5 kg body locates 4 meters above ground. After it released it will go down because it heavier than 3 kg body. Energy conservation principle says:

$E_{p}=E_{k}$

(1) $m\times a\times h = \frac{m\times V^2}{2}$

where m - mass of body (5 kg), a - acceleration (not equals to gravitational acceleration in our case because we have 3kg body on other side), h - height (4 meters), V - velocity of body near ground.

acceleration could be found:

$F_{result} = F_{g5} - F_{g3}= m_{5}\times g - m_{3} \times g;$

$F_{result} = 5\times 9.8 - 3\times 9.8 = 49 - 29.4 = 19.6N$;

$F_{result}=m_{5}\times a;$

$a=\frac{F_{result}}{m_{}}=\frac{19.6}{5}=3.92 m/s^2$

so, returning to formula (1) we can find V of body 5kg and body 3 kg (they a the same in this moment)

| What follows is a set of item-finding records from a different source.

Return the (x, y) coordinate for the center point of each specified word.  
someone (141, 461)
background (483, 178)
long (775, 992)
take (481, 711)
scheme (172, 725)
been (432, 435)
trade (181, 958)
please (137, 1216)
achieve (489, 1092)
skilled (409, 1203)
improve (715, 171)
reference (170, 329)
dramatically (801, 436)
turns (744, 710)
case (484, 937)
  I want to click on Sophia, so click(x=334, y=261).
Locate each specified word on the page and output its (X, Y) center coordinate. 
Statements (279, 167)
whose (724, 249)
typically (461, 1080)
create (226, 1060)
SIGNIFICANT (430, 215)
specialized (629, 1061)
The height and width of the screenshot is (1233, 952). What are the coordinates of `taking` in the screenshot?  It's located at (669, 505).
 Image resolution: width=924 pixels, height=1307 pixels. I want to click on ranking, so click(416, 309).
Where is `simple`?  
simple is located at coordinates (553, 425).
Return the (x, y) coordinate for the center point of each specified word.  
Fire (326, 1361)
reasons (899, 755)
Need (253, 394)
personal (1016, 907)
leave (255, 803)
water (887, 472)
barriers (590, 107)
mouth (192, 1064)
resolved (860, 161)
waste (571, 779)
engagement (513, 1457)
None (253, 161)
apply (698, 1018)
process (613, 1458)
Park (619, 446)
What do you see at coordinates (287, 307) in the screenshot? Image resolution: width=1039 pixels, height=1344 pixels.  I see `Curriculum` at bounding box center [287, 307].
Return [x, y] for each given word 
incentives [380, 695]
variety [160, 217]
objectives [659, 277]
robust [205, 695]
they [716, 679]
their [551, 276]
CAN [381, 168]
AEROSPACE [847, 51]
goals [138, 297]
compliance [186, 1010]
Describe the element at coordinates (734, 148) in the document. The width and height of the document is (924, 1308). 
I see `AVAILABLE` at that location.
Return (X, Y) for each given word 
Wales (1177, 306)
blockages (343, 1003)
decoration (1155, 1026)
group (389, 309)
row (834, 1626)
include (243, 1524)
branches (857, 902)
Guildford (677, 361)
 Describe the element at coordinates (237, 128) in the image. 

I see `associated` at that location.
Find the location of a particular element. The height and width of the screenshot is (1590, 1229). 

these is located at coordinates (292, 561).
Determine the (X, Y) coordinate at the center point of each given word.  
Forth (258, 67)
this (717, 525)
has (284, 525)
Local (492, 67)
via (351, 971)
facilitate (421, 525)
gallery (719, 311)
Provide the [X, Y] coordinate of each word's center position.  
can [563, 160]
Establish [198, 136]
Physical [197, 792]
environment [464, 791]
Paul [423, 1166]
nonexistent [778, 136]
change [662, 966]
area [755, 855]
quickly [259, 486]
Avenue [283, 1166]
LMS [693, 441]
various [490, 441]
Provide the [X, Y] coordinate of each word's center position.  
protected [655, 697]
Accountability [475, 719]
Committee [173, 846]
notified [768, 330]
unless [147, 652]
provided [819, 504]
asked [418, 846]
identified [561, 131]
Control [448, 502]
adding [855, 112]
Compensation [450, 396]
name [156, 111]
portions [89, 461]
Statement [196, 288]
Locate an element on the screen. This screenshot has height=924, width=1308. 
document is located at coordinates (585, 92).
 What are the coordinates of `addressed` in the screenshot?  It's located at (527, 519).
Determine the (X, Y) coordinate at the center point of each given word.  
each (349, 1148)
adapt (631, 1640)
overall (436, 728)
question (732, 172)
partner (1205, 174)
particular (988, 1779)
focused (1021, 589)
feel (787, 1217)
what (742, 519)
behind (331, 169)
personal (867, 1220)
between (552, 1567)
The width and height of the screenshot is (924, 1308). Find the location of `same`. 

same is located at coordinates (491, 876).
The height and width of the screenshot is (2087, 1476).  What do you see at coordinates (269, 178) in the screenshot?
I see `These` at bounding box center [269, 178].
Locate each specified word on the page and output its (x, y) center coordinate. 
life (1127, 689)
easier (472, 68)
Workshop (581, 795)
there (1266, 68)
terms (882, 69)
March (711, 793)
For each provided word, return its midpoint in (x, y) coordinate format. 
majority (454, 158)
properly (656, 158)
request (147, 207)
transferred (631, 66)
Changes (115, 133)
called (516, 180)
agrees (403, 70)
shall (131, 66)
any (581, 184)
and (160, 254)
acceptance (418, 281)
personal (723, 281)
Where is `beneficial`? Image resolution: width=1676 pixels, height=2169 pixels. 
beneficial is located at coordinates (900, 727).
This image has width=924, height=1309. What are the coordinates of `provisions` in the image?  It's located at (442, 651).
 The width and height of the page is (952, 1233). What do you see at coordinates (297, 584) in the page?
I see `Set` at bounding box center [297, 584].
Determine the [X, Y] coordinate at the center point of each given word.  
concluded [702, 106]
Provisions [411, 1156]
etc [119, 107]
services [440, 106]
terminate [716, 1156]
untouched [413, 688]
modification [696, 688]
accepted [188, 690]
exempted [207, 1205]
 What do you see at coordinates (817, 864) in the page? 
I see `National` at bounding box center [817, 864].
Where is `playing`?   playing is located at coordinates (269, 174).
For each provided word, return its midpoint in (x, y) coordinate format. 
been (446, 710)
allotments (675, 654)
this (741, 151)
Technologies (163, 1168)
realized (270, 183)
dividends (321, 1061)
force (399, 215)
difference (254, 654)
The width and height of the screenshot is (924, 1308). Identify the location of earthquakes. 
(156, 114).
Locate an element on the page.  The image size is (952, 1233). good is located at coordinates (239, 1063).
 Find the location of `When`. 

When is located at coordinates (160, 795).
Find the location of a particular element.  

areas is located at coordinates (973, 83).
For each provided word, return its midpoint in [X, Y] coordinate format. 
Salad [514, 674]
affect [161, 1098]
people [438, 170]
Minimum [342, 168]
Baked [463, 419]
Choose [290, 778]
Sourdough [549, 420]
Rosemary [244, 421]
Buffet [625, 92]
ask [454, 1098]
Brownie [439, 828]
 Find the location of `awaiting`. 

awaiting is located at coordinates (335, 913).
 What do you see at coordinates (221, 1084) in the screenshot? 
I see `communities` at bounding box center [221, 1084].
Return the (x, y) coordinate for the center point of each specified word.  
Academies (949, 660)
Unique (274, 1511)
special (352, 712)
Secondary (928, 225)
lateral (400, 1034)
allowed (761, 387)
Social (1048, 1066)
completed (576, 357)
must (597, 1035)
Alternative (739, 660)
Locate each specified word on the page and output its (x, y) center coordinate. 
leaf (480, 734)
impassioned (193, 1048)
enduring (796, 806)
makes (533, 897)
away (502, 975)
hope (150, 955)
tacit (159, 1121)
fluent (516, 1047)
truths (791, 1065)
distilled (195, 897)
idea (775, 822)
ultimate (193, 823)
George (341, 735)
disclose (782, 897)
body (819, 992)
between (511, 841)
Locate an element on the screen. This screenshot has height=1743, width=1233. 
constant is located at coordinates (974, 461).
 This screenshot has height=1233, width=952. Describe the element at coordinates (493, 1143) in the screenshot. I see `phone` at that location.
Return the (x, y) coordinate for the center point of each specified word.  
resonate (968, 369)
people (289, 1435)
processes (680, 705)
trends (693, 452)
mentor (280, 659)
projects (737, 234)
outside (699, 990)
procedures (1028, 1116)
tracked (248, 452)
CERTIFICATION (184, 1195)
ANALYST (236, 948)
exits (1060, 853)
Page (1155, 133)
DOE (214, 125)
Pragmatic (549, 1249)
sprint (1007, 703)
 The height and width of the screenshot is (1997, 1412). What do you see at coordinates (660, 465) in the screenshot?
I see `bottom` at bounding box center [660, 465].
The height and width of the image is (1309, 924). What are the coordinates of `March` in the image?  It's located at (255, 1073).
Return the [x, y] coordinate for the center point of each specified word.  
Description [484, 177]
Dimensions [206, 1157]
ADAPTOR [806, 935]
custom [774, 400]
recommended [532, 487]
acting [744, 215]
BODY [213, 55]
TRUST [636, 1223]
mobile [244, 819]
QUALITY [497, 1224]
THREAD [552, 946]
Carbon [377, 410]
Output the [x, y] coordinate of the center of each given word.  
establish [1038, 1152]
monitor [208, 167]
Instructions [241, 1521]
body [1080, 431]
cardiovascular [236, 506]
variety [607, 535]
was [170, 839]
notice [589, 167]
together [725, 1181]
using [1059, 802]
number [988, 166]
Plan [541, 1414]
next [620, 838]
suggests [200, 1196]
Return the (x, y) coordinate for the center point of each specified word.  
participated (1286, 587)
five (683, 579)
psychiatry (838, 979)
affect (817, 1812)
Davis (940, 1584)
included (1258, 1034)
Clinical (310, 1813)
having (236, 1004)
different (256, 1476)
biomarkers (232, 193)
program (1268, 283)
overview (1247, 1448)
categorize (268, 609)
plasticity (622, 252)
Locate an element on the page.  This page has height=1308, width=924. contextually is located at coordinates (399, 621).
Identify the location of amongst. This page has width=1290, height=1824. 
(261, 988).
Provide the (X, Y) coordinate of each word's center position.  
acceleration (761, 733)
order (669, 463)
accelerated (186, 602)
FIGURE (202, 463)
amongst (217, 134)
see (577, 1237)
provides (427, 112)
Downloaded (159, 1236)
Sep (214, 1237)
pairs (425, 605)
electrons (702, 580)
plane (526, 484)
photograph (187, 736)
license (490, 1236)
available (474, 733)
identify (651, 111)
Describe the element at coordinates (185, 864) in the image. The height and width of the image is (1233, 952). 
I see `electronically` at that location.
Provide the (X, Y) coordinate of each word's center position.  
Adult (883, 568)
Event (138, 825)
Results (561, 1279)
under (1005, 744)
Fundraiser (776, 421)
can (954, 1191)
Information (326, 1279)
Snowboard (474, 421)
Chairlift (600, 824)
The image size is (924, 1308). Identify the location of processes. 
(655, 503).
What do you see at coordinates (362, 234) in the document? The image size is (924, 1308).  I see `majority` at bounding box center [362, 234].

$V=\sqrt{\frac{m_{5}\times a \times h \times 2}{m_{5}}}=\sqrt{a \times h \times 2}=\sqrt{3.92\times 4\times 2};$

$V=5.6m/s$

Ansver for first question speed is 5.6 m/s

After 5 kg body hit ground, body 3kg will locate on height 8 m and continue move upward for some time, because it has some speed. To find maximum height which body 3 will have, let's use the same principle:

$m_{3}\times g\times h=\frac{m_{3}\times V^2}{2};$

$h=\frac{V^2}{2\times g}$

this time we use g because only force that affects body 3 kg is gravity.

$h=\frac{5.6^2}{2\times 9.8}=1.6m$

So maximal height of body 3 kg is 8 + 1.6 = 9.6m